Pikiranku menerawang, mencoba mengingat kembali semua peristiwa yang sudah aku dan putriku lalui. Masih teringat jelas dalam ingatanku semua peristiwa tidak masuk akal yang selalu menjadi santapanku sehari-hari. Bersinggungan dengan peristiwa gaib yang hampir membuat otakku menjadi gila!
Malam itu terasa aura mistis yang berhembus sampai membuat bulu kuduk merinding. Suasana di dalam rumah terasa begitu mencekam dan menegangkan.
Suara itu... Ya suara itu!!!
Suara denting piano mulai terdengar menggema di seluruh ruangan, seingatku piano mainan putriku sudah kumatikan dari sebelum adzan magrib berkumandang. Gendis yang sedang tertidur lelap tiba - tiba terbangun, dirinya tampak gelisah dan mulai terdengar tangisan dari bibir mungilnya.

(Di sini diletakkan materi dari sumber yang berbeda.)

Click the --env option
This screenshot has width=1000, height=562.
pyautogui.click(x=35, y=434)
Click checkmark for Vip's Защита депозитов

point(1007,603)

"Aaarrghh...!!! Kenapa kalian tidak pernah berhenti mengganggu anakku? Apa kesalahan putriku terhadap kalian?"
Kehidupanku dulu berjalan normal hingga kehadiran putriku membuat semuanya berubah. Mereka sangat menantikan kehadiranmu, mereka begitu menyambutmu! Apa yang membuat mereka begitu tertarik denganmu putri kecilku?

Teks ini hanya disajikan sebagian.